Microbes are single cell organisms, millions of which can fit into the eye of a needle. In fact there are more on your hand than there are people on the planet! They are naturally present in the food we eat, the air we breath and the ground we walk on.

They naturally occur in fuel stock and can also be introduced from the air.
These microbes feed on water and other nutrients present in the fuel stock.
It is "blooming" or massive uncontriolled growth of these organisms can can cause the formation of sluges, slime and the associated blockages in our canal boat fuel systems.
Water presence in diesel is a major contributor to Diesel Bug.

Biodiesel is bad news due to its natural susceptibility to water contamination, but normal petro-diesel is also vulnerable.

Water is heavier than diesel so condensation that forms in the tank will settle to the bottom.

It is at this interface of water and fuel that microbial activity can occur. Waste is formed as a result of this microbial reproduction and as they die they form into black, sludgy clumps.
Algae and fungus can grow on these dead clumps of microbial waste and the result soon multiplies into what is known as a biomass.

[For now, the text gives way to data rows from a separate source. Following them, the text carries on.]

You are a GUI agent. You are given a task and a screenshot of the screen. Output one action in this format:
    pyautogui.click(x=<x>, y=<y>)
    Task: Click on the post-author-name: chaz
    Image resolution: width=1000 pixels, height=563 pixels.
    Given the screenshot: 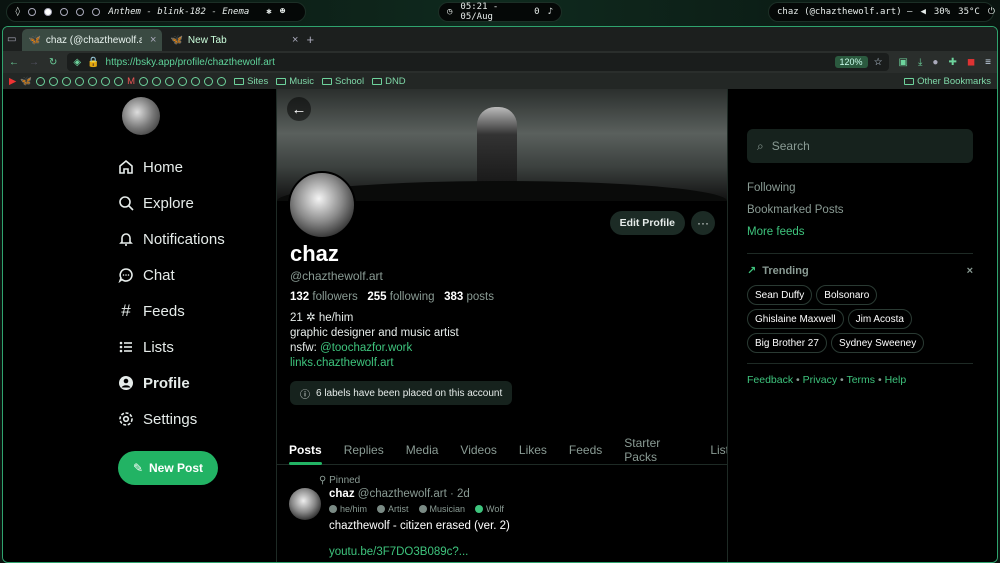 What is the action you would take?
    pyautogui.click(x=342, y=494)
    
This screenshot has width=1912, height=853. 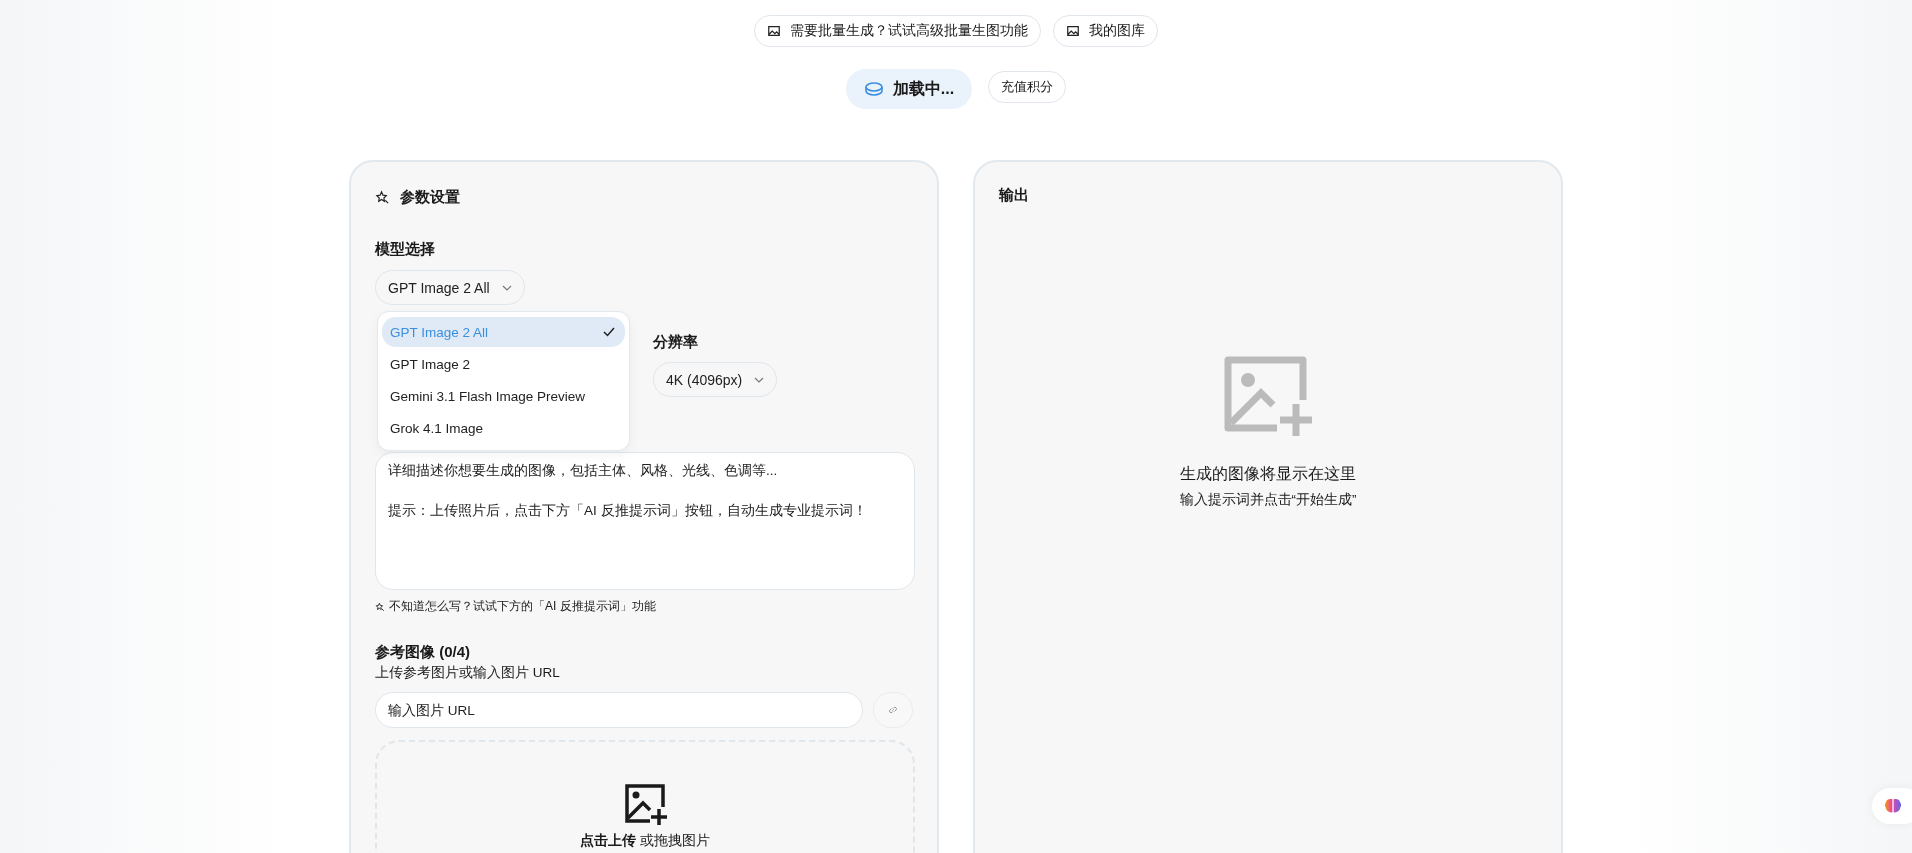 I want to click on top-link-button: 需要批量生成？试试高级批量生图功能, so click(x=898, y=31).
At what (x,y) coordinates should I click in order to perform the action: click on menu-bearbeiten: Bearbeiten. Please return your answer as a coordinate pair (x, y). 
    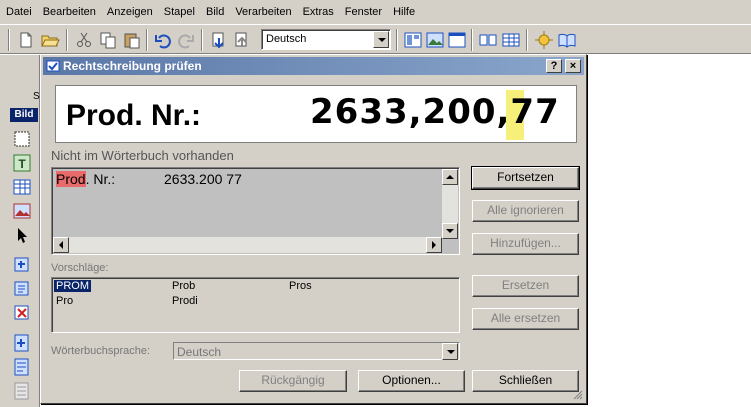
    Looking at the image, I should click on (70, 12).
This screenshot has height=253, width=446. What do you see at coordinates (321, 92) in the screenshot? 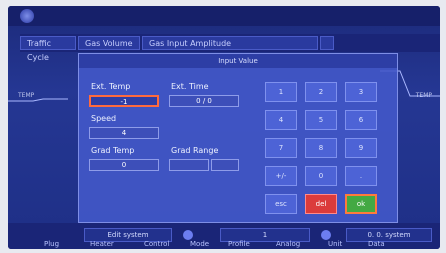
I see `key-2: 2` at bounding box center [321, 92].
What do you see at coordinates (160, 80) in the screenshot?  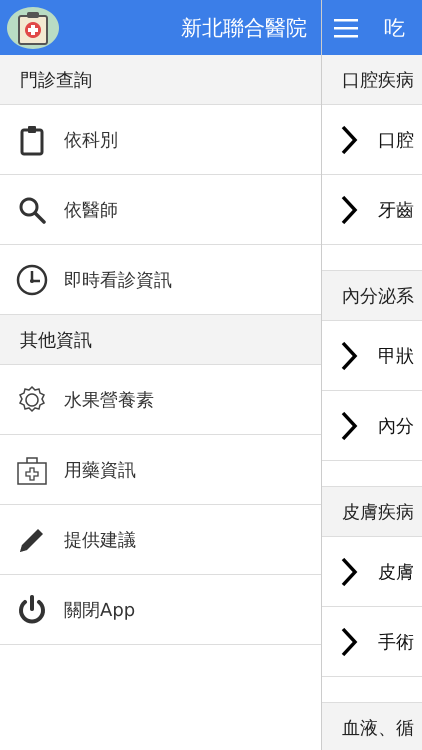 I see `section-header: 門診查詢` at bounding box center [160, 80].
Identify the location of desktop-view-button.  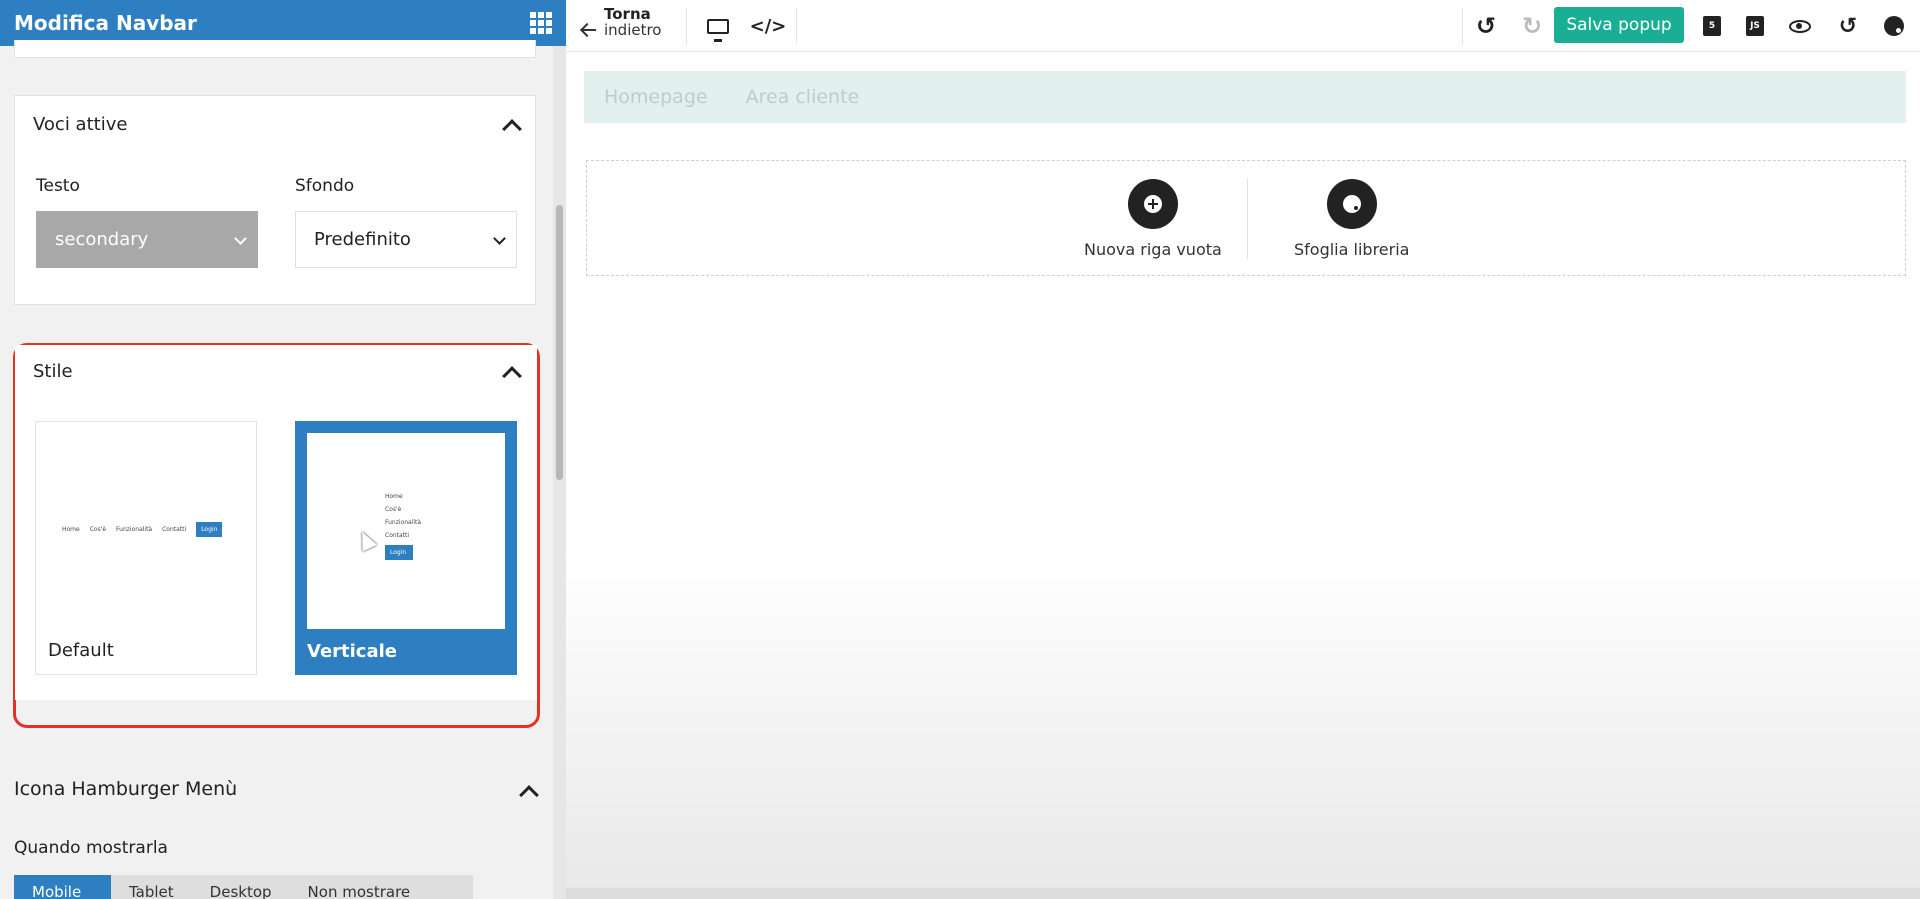
(718, 27).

The biomass can either be suspended in the fuel or settle to the bottom of the tank. Either way as soon as it gets into the fuel delivery system it will cause major issues with filter, pump and injector blockages.

As soon as the level of dead microbes reaches the fuel pick-up pipe in the tank and they start to flow into the fuel delivery system, you will have problems.
Diesel, whether FAME or petro-diesel, will deteriorate over time. In fact a major oil producer recommends a shelf life for standard petro-diesel as only 12 months.

Oxidation is a natural chemical reaction involving a substances reaction with oxygen.
Resultant sediments will form in the tank and not be able to pass through filters , eventually causing blockages and problems.

Rust and other Debris
Rust will form on the inside walls of a steel fuel tank. As most tanks on canal boats form part of the structure of the stern, they are constructed of mild steel.

This rust, or iron oxide, will settle in the bottom of the tank, become dispersed during filling and motion and will eventually cause blockages to filters and delicate fuel injectors.